Extracto del documento:
:::::

14 de noviembre de 2010


Pasear por sus calles siempre me ha traído recuerdos,
aunque no siempre sean buenos.
Ayer, tarde lluviosa. Las manzanas solitarias y vacías albergaron mil momentos paseantes,
propios de una mente muy acostumbrada al sonido de las gotas.
Los rincones secretos, escondites del sol en agosto y de miles de ojos espías en otoño.
Esa plaza, tan suya y tan mía aquella noche de un verano no tan lejano,
se tiñe de olor a besos pasados de moda.
Edificios viejos, algunos caídos, hundidos por el miedo a no poder sostenerse.
Las tiendas. La ropa. Olor a nuevo.
La gente, desaparecida y ausente un 13 de noviembre. Cobijada en sus humildes moradas.

:::::

Datos disponibles:
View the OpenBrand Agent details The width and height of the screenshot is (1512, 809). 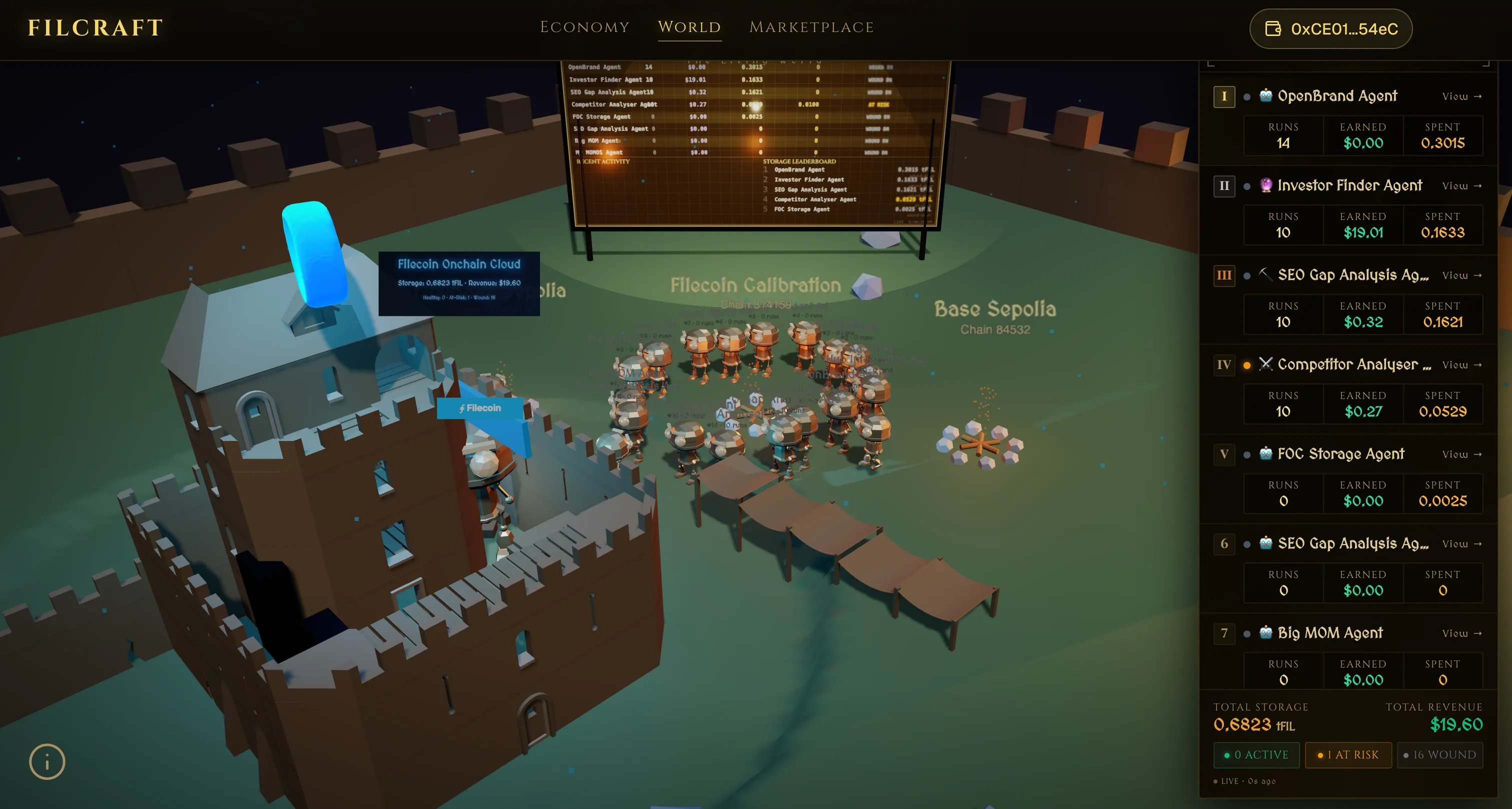(1462, 96)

:::::

Objetivo:
Reescribe de forma más breve el párrafo del extracto que comienza con «Pasear por sus calles», conservando sus datos principales.

Resultado del ejercicio:
Recorrer sus calles siempre trae recuerdos, no todos buenos. Ayer, en una tarde lluviosa, las manzanas vacías acogieron mil momentos de paseo. Aparecen los rincones secretos y una plaza compartida una noche de verano, que ahora huele a besos pasados de moda. También aparecen edificios viejos, algunos caídos, y tiendas con olor a ropa nueva. La gente, ausente ese 13 de noviembre, se quedó en sus humildes casas.